Malibu’s Franklin Fire torched over 4,000 acres this week in one of the country’s most expensive housing markets, putting more pressure on homeowners insurance premiums in a state that is already facing an insurance crisis. What will happen to insurance costs in California now?

The Franklin Fire is now 30% contained, the city of Malibu said in an update Thursday evening. The city also said that 12 structures were destroyed, including 6 single-family homes, and 11 were damaged (10 single-family homes and 1 outbuilding). Approximately 66% of residents have been allowed to return to their homes, while 1,600 remain under evacuation orders. But those numbers don’t tell the whole story.

“Anytime you have a fire in an area, the insurance carriers immediately stop writing business in that area, but then for years afterward, the appetite to come back in and ensure in that area dries up,” said Paul Scalone, a San Diego-based realtor and insurance agent with Dignified Insurance Services.

“An example of that is the 2003 Scripps Ranch wildfire, and still, to this day, getting insurance in that area is extremely difficult for both condos and single-family homes. Malibu is unique because the homes that are up there are ultra high-value homes, and they’re already costing $100,000 a year for fire insurance if they’re insurable.”

Other previous wildfires, including the Ventura Wildfire in November, have led to more than one million acres being burned by wildfires in California in 2024, according to CAL FIRE. As of Dec. 13, there have been 7,928 wildfires, one fatality and nearly 2,100 structures damaged or destroyed. 

“​​I think with areas like that that do experience a major wildfire event, you immediately see it becoming harder and harder to secure insurance, and the costs go up,” said Scalone.

Scalone continued, “People are still going to continue to want to live [in Malibu]. The individuals who are able to purchase and live in the area have the means to do it, so I think what we might see eventually is individuals electing to either self-insure or carry the amount of insurance that they feel they need to be able to sleep at night, so just like catastrophe type insurance.”

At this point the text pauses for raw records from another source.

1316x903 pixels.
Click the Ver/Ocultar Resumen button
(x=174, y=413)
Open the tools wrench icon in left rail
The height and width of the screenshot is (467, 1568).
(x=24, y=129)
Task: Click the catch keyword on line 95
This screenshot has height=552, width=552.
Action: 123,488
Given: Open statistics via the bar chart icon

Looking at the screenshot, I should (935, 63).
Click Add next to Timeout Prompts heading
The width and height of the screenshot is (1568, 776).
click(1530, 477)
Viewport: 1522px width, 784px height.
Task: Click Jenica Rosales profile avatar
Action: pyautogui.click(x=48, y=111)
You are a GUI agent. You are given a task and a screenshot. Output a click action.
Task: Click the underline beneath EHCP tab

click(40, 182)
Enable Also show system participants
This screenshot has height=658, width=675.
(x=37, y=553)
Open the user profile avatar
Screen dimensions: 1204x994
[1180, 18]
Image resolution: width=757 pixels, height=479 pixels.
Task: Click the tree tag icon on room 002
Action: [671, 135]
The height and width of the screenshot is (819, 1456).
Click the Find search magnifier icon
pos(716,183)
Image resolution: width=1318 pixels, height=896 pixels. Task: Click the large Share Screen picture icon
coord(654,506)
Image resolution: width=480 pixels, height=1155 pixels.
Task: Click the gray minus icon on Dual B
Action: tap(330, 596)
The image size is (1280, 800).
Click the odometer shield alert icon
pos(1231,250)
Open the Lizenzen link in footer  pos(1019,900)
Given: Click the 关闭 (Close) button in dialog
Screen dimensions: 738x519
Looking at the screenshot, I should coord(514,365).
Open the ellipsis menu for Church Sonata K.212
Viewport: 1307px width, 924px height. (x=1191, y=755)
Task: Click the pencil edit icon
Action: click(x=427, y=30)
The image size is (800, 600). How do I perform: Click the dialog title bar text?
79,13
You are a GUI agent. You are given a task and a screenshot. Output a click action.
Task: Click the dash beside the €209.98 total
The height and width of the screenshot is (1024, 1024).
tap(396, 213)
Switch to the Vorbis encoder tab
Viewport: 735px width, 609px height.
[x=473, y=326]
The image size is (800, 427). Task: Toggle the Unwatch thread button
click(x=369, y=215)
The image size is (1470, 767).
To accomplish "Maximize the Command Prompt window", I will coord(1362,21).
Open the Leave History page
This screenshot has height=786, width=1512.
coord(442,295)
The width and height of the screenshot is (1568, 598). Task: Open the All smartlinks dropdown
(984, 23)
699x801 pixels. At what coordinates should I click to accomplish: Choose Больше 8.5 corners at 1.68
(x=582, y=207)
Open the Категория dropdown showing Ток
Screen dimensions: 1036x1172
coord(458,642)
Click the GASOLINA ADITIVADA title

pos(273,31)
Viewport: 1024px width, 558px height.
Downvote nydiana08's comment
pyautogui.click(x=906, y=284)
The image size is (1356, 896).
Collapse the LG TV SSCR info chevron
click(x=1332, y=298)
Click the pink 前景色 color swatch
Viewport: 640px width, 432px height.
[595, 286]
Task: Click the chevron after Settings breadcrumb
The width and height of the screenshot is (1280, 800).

Scalone added that the California FAIR Plan, which provides basic fire insurance coverage to high-risk properties that regular insurance agencies refuse, is often the “insurer of last resort” since it provides up to $3 million in coverage for residential properties. But that price doesn’t cover much in the celebrity and luxury home hub. 

“Some of these homes in Malibu probably cost $3 million just to build, if not more. So that doesn’t leave much for personal belongings or things of that nature. And that kind of gets back into maybe people will purchase a $3 million FAIR Plan, and if anything happens that the FAIR Plan is not going to cover, they’ll have to come in and pay for out of pocket,” Scalone added. 

The California FAIR Plan Association could not be reached for an interview, but shared a statement: “The California FAIR Plan Association closely monitors developments that could impact California’s insurance marketplace, including wildfires. As the state’s independent, not-for-profit ‘insurer of last resort,’ we are committed to ensuring all Californians have access to basic property coverage when they are unable to obtain it through the traditional marketplace.”

High insurance rates have been an issue for years in California, says Janet Ruiz, director of strategic communication for the Insurance Information Institute (Triple-I). Ruiz says that much of California’s problem is related to a 1988 measure – Proposition 103 – that constrains insurers’ ability to insure property in the state profitably.

“One particular fire won’t necessarily be a factor that changes insurance rates. We do see fires in Malibu from time to time. So the insurance companies work with the California Department of Insurance to set rates that are appropriate for the risk…it’s over time that insurance companies go to the Department of Insurance to make sure that they’re collecting adequate premiums.

“In the past that has been an issue in California due to Prop. 103, however, the Department of Insurance has been working steadfastly all year on their Sustainable Insurance Program to determine adequate rates,” Ruiz added.